┌──

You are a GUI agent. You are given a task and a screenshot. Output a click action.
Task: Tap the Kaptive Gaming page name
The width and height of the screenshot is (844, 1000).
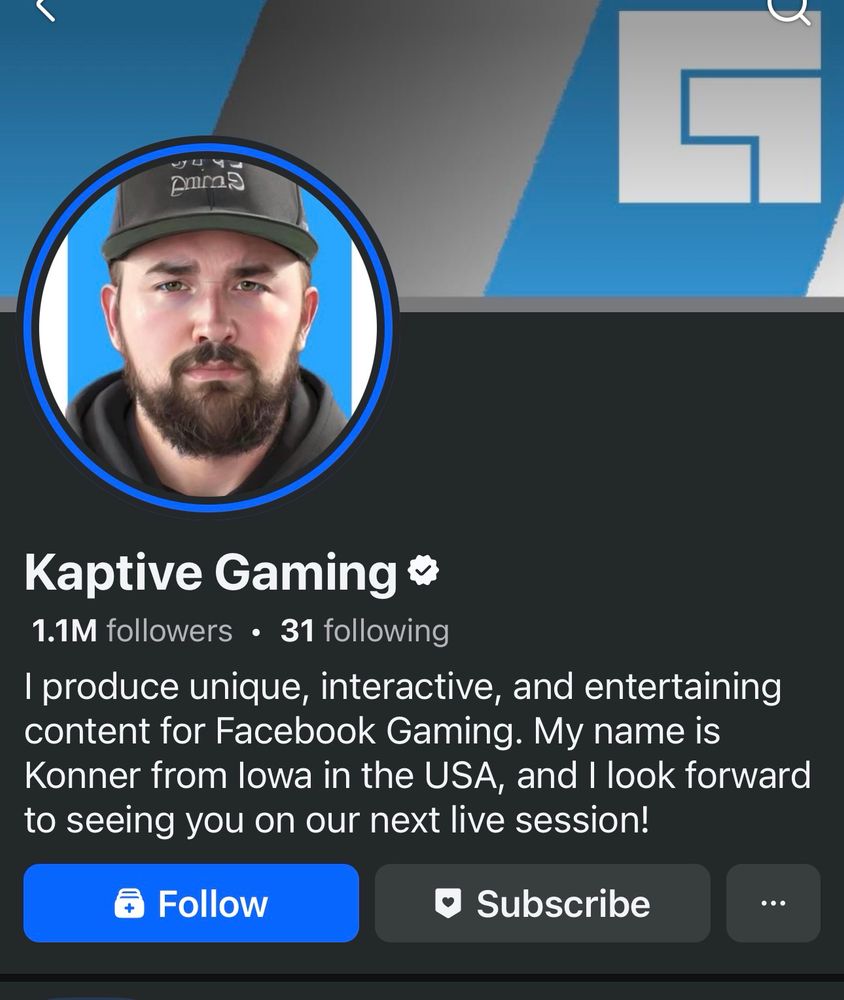click(x=211, y=572)
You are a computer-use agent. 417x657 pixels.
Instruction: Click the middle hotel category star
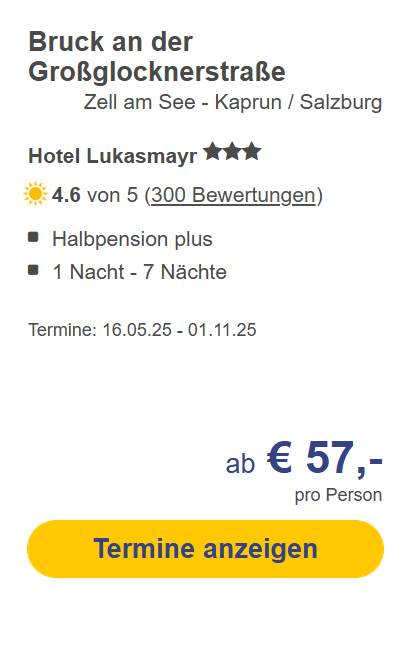coord(233,151)
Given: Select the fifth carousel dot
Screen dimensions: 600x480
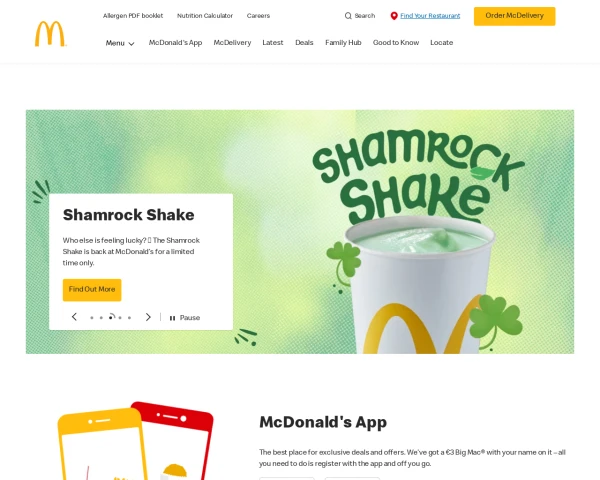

└──

WHAT YOU SHOULD DO:
Reproduce the records in full and leave the images behind.

ANSWER BELOW:
You are a GUI agent. You are given a task and a screenshot. Output a click action.
Task: Tap the Kaptive Gaming page name
The width and height of the screenshot is (844, 1000).
click(x=211, y=572)
You are a computer-use agent. 417x657 pixels.
Instruction: Click the middle hotel category star
coord(233,151)
Given: Select the fifth carousel dot
Screen dimensions: 600x480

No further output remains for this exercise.